Aufgaben =>
**1.** Welchen Namen geben Vater und Sohn im Text über alleinerziehende Väter der Salamipizza, die sie zwischen den Reben essen?
**2.** Führen Sie den Text über alleinerziehende Väter im Anschluss an seinen letzten Satz weiter.

Die Zahl der Väter, die ihre Kinder allein erziehen, hat sich in den vergangenen Jahren verdoppelt. Unterscheiden sich ihre Probleme von denen alleinerziehender Mütter? Zwei Väter berichten.
Weinbergpizza sagen Vater und Sohn dazu, wenn sie zwischen den Reben sitzen und eine Salamipizza essen. Sie schauen dann mit vollem Mund auf die Stadt hinunter, „mega Aussicht“. Vater und Sohn machen das nach dem Eishockey-Training, wenn vor dem Schlafengehen keine Zeit mehr zum Kochen bleibt.
Vater und Sohn, das sind Dirk Schmidt und Sven, die eigentlich anders heißen. Der Vater möchte jedoch nicht erkannt werden, um Streit mit seiner Ex-Frau zu vermeiden. Dass Sven bei ihm lebt, in seiner Stadt in den Kindergarten geht und bei ihm den Alltag verbringt, hat er in einem Prozess vor dem Amtsgericht erreicht. Aber er weiß: Die Entscheidung könnte nicht für immer sein.
Die Kinder kommen und gehen, wann sie wollen
Bei Markus Sturm und seinen zwei Kindern geht es gemächlicher zu. Sie leben ebenfalls dauerhaft beim Vater, sind fünfzehn und zwanzig Jahre alt. Sie kommen und gehen, wann sie wollen. Wenn sie am Wochenende eine Serie auf Netflix schauen, achtet der Vater darauf, dass es bei der jüngeren Tochter nicht zu spät wird. Um ein, zwei Uhr ist Schluss.
Am nächsten Morgen steht jeder auf, wann er will, frühstückt, wann er will. Die Schulnoten sind gut, der Vater sieht seinen Erziehungsstil bestätigt. Der Sohn schaffte im Sommer das Abitur mit einem Einserschnitt, die Tochter geht aufs Gymnasium.

Datenzeilen =>
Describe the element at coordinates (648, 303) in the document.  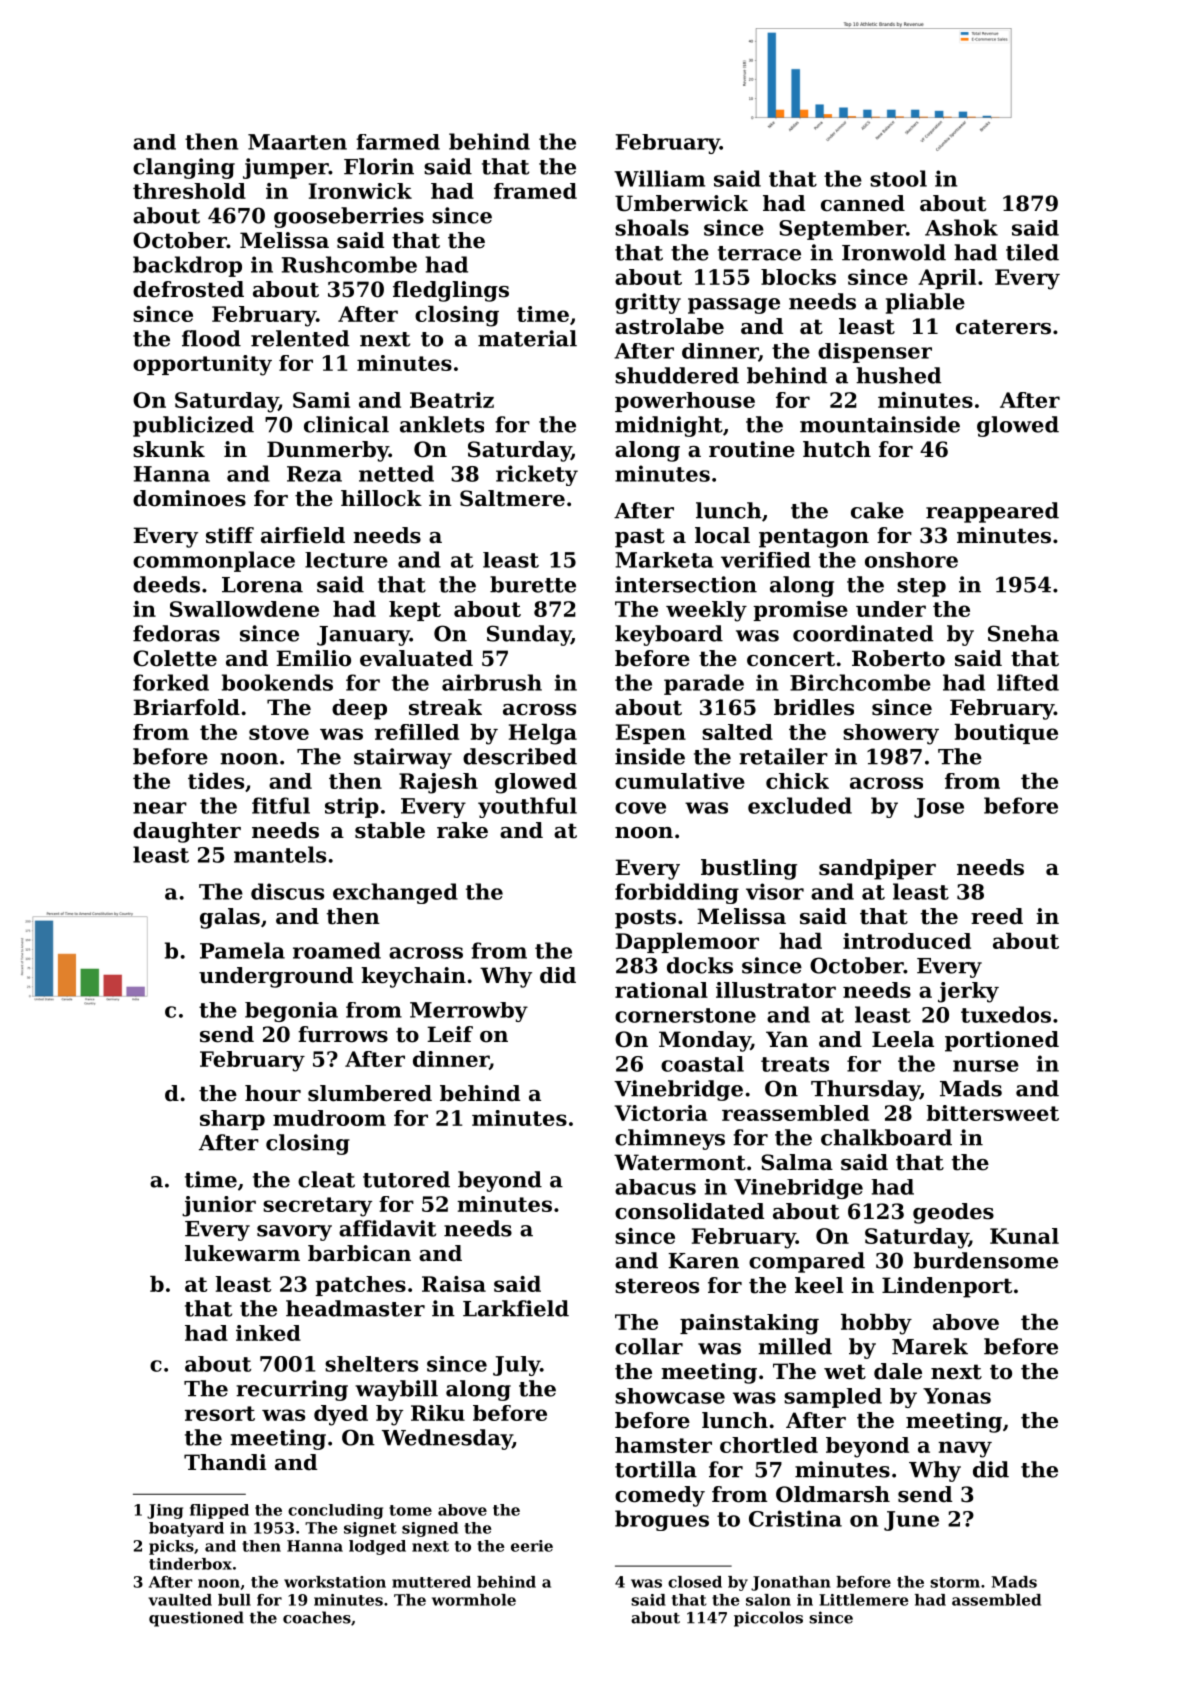
I see `gritty` at that location.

Lösungen =>
**1.** Weinbergpizza.

**2.**
300 000 alleinerziehende Väter
Dirk Schmidt und Markus Sturm sind Teil einer Entwicklung. Immer mehr Väter in Deutschland erziehen ihre Kinder alleine. Der Anteil an allen Alleinerziehenden beträgt mittlerweile rund siebzehn Prozent – vor zehn Jahren lag er noch bei zehn Prozent. Im Jahr 2023 gab es 301 000 alleinerziehende Väter in Deutschland, das bedeutet eine Zunahme von 55 Prozent im Vergleich zu 2013. Es gibt 1,4 Millionen alleinerziehende Mütter, also immer noch deutlich mehr.
Seit zwei Jahren lebt Dirk Schmidt mit seinem fünfjährigen Sohn alleine; in der Nähe von Stuttgart. An drei von vier Wochenenden im Monat übernachtet der Sohn bei seiner Mutter, 50 Kilometer entfernt.
Nach dreieinhalb Jahren Ehe trennten sich Dirk Schmidt und seine Frau. Sie zog in die Nähe ihrer Eltern, wenig später sollte Dirk Schmidt die Anmeldung für den neuen Kindergarten unterschreiben. Das tat er nicht. Es kam zu einer Gerichtsentscheidung, Sven wollte dem Vater zufolge lieber bei ihm bleiben. Nach all den Streitereien bezeichnet der Vater das Verhältnis zu seiner heutigen Ex-Frau als „schlecht“. Man bespricht das Nötigste.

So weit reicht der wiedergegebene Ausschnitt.